Fig 1.
We show the activity of a single user during one week of his life. From the top to the bottom panel we show the activity of calls (red), texts (green), movement (purple), and social proximity (blue). A daily pattern and a tendency for bursts can be noticed in the series, but further structure is not immediately visible. In the following we will discover the precise interactions between the different activities and use the emerging patterns to put upper bounds on the predictability of the future whereabouts of an individual.
Fig 2.
(A) We visualize the task of predicting future activity based on a four dimensional time series of length Δth. Each time bin has a width of 15 minutes and 0/1 represents activity/inactivity.
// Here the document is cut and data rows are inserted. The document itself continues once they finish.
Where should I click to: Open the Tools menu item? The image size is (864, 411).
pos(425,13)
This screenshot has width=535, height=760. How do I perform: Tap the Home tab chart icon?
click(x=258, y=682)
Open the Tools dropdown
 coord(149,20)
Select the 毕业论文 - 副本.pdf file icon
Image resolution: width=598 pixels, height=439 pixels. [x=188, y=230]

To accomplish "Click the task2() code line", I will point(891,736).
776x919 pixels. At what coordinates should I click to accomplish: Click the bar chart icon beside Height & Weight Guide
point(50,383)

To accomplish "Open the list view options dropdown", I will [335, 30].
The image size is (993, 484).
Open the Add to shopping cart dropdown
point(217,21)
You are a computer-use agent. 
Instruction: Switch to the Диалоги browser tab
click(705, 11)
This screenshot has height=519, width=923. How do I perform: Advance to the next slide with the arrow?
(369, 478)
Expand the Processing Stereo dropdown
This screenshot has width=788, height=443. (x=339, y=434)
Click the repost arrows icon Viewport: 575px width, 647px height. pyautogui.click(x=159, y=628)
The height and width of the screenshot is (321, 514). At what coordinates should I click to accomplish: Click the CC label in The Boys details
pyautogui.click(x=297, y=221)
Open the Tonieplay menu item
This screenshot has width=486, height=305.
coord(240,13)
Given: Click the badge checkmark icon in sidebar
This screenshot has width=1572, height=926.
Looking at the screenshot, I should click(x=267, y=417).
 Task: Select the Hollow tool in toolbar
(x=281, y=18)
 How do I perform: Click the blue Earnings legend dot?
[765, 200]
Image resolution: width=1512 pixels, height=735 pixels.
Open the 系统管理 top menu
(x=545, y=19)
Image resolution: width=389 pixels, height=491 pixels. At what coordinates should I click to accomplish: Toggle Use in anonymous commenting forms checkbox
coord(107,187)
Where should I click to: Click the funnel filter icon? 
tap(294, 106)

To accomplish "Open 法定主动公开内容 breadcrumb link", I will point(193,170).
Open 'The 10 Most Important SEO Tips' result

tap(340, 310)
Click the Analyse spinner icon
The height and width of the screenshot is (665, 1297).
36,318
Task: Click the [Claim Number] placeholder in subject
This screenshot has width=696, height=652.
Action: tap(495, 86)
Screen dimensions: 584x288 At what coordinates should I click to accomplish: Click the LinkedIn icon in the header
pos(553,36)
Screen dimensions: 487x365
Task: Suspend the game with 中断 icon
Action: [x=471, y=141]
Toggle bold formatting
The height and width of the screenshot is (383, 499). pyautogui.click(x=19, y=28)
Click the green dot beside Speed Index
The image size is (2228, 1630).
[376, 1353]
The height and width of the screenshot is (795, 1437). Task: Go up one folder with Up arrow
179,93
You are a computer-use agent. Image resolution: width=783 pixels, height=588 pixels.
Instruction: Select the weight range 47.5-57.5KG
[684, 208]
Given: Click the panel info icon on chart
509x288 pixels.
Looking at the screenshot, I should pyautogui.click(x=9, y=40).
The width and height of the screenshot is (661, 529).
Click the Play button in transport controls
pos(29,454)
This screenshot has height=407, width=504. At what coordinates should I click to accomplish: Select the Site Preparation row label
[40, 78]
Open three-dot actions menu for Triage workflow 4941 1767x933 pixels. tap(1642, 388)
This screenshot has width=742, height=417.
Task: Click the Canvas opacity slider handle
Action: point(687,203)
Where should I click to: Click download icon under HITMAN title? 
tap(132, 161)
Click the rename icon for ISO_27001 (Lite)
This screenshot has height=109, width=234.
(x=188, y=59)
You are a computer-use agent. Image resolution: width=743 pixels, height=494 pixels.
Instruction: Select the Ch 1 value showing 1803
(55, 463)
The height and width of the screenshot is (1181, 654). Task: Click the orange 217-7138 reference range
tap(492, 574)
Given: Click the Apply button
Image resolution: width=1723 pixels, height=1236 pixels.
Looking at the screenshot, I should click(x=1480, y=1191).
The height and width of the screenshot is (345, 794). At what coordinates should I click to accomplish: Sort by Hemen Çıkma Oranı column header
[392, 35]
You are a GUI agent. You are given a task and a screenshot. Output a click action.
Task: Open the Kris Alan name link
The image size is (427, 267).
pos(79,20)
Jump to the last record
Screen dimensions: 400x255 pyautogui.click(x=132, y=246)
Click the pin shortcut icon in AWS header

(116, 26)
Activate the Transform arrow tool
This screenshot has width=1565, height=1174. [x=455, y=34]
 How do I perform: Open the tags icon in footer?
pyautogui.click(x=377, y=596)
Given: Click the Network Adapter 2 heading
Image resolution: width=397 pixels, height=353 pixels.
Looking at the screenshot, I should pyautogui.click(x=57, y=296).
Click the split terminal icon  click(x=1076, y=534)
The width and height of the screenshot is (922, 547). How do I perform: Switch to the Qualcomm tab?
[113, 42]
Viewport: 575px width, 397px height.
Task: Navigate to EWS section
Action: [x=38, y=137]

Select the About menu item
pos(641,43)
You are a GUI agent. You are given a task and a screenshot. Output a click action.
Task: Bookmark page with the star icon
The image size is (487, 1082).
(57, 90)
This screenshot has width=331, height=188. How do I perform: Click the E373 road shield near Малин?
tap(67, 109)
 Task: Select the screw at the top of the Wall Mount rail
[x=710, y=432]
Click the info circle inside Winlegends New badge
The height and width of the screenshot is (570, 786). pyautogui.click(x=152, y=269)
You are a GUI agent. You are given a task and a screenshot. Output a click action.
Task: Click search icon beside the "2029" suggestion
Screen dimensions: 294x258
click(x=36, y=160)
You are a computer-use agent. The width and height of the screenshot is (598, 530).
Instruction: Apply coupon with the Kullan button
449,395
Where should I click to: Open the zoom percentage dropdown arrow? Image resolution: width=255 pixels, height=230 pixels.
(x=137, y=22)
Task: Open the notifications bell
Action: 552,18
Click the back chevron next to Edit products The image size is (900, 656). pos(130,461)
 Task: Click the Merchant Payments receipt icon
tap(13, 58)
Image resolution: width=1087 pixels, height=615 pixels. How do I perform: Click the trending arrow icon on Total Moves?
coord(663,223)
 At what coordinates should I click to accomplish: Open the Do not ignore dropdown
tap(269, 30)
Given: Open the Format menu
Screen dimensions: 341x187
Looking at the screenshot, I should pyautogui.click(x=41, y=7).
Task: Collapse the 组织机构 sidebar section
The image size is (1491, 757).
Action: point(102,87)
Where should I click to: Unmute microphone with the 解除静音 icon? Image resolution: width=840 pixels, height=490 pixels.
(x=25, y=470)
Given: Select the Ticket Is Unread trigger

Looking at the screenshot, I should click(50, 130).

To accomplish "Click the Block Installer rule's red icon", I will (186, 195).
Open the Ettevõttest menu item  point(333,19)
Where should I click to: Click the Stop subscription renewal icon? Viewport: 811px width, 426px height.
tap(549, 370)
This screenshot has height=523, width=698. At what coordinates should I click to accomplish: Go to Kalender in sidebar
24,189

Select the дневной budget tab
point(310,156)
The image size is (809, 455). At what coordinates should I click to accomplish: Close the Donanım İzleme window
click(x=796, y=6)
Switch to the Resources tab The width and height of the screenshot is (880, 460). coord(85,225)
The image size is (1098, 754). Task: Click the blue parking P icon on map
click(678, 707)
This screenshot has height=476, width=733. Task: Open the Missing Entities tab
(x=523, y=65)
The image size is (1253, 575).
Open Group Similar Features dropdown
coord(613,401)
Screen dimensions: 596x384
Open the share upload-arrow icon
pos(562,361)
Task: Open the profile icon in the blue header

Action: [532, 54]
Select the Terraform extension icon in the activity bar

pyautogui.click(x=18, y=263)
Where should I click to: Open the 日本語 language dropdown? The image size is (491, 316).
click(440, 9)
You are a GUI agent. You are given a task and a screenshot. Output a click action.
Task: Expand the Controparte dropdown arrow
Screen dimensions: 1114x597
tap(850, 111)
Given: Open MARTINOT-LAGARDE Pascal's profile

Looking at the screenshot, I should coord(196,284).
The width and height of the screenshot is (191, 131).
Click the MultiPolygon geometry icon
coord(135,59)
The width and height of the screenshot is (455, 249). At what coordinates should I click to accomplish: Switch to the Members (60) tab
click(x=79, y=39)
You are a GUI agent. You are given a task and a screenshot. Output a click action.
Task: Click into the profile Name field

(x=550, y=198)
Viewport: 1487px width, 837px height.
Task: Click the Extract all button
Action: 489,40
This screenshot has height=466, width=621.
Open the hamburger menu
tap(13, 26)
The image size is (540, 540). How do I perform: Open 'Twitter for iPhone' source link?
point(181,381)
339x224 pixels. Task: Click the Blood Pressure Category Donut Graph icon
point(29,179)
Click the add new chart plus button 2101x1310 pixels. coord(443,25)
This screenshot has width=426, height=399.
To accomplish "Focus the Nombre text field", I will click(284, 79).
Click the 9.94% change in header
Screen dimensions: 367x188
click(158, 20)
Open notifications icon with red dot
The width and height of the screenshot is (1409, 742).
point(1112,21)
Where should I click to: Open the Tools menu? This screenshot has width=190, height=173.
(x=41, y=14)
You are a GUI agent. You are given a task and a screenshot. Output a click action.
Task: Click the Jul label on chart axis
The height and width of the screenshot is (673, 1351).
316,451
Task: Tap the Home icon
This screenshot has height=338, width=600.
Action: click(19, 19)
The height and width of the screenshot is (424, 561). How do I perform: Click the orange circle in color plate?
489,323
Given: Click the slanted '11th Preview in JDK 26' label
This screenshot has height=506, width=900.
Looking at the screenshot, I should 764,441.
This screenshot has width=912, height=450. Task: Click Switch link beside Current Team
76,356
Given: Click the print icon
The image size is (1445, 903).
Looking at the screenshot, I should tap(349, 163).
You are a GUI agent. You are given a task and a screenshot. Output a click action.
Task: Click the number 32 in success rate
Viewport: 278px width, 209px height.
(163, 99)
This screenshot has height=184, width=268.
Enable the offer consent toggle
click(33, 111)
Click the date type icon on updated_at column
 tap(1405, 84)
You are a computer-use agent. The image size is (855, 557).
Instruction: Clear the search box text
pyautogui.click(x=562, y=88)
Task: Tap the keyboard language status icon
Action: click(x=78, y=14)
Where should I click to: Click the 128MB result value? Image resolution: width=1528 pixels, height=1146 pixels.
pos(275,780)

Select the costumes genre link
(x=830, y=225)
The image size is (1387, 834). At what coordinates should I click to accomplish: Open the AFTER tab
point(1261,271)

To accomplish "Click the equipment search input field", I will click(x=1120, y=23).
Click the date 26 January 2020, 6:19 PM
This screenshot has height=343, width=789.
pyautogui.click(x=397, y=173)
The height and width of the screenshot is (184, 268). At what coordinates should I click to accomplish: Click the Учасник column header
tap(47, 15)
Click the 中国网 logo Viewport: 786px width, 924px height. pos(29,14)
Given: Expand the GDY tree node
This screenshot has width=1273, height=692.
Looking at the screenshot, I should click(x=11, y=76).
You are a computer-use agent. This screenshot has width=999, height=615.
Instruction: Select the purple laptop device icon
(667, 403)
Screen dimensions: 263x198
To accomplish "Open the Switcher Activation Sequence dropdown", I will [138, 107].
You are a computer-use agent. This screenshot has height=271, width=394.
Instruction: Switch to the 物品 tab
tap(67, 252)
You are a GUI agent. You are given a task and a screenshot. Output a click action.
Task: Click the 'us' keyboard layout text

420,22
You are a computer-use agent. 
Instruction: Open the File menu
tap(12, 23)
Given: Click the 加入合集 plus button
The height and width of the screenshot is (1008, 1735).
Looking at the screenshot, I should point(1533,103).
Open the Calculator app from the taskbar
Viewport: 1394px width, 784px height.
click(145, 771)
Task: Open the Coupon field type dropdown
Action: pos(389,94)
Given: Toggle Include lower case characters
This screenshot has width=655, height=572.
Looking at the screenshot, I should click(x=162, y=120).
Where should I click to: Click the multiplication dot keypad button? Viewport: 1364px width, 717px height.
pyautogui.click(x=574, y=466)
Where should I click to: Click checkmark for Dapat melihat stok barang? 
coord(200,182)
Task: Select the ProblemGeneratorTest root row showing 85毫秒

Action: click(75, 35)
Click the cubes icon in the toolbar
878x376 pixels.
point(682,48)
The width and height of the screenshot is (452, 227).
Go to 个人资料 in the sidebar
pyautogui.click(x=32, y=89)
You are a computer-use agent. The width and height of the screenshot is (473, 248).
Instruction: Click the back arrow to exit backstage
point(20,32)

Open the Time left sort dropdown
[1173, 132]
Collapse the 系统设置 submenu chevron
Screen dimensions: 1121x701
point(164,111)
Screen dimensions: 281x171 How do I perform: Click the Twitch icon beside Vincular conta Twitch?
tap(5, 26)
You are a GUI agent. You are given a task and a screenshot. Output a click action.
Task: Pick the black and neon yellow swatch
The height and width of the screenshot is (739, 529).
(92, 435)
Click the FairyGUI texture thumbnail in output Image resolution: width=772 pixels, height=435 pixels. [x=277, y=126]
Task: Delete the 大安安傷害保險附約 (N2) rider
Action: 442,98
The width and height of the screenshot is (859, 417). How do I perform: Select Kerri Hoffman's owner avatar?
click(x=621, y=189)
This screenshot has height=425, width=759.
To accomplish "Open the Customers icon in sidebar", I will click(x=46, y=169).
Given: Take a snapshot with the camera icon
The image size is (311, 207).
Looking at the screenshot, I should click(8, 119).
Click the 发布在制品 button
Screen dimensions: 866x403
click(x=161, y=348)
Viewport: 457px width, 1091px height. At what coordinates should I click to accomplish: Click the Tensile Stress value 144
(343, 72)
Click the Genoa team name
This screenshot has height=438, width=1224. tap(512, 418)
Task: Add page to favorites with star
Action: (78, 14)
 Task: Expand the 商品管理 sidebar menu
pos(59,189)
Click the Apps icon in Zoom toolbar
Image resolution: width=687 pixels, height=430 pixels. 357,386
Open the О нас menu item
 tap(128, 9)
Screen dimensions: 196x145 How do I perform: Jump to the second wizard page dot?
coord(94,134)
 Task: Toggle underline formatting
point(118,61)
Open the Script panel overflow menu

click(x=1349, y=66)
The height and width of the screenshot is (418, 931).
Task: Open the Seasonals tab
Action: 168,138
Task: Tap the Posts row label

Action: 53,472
The probability of activity at t = tf may be determined from the statistics of similar predictive patterns in the data set. For example, the particular predictive pattern shown here has a 45% probability of activity of the mobility type at tf = 30 min. (B) The data set needs a certain size in order to make accurate probability estimates. Here we show the informedness of the predictions at tf = 15 min based on a predictive pattern of length Δth = 45 min and varying data set sizes. Full convergence is obtained around 107 predictive patterns, which means that the data set is sufficiently large for this task. (C) Using the full data set, we then make predictions for tf = 15 min and vary the length of the predictive pattern. By increasing the memory, we also increase the informedness of our predictions, which is clear from the connected markers. The disconnected markers at Δth = 60 min and Δth = 75 min are limited by statistics, meaning that the true upper bound on informedness is not obtained. (D) We then fix the length of the predictive patterns to Δth = 45 min and vary tf. The lines represent the population average of the informedness for predictions that are based on individual activity patterns. The ‘x’ and ‘+’ markers represent the population average of the informedness for predictions that are based on common activity patterns. The common patterns almost explain the full information of the individual patterns, which tells us that the activity patterns are general within our population. (E) We expand the population average in terms of individual data sets for the case of movement and tf = 30 min (second predictive pattern from left, purple line, previous figure). The horizontal axis shows the informedness of predictions based on individual predictive patterns, while the vertical axis shows the informedness of predictions based on general predictive patterns. Both measures vary across individuals, but they do so in almost perfect agreement.
Fig 3.
We show the informedness of our predictions regarding future activity of the respective activity types: call (A), text (B), movement (C), and proximity (D). The horizontal axis shows the reach of the predictions into the future in minutes. The informedness of predictions from three different models are presented. “Nonparametric” (squares) is the label for the nonparametric model that was also presented in Fig 2, here using a history length of Δth = 45 min. “Inertia” (discs) is a simple model which assumes that the future continues in the same state as the current one. We see that the near future predictions of movement and proximity is dominated by this information. “Linear” (triangles) labels the predictions of a generalized linear model. Note that the informedness of the linear model almost matches the upper bound represented by the nonparametric model.
Fig 4.
In (A)-(C) we show the increase in activity triggered by respectively calling, movement, and social proximity. The horizontal axis spans 24 hours backward and forward in time and the vertical axis gives the factor of increased activity on a logarithmic scale. For example, the purple line in (A) tells us that movement is enhanced by a factor 2 at the time of a call and significantly increased for several hours after. More generally, all activity types are subject to self-enhancement effects, and significant cross-correlations are observed for all combinations of activities.
Fig 5.
Convergence of informedness with the size of the data set.
We show the cases of 60 minute histories (A) and 75 minute histories (B). Note that full convergence is not reached within the full size of the data set.
Fig 6.
In (A)-(C) we show the probability of activity conditioned on respectively a call, movement, and social proximity at Δt = 0. Also shown are reference activities (dashed), which takes into account the circadian correlations. The horizontal axis spans 24 hours backward and forward in time.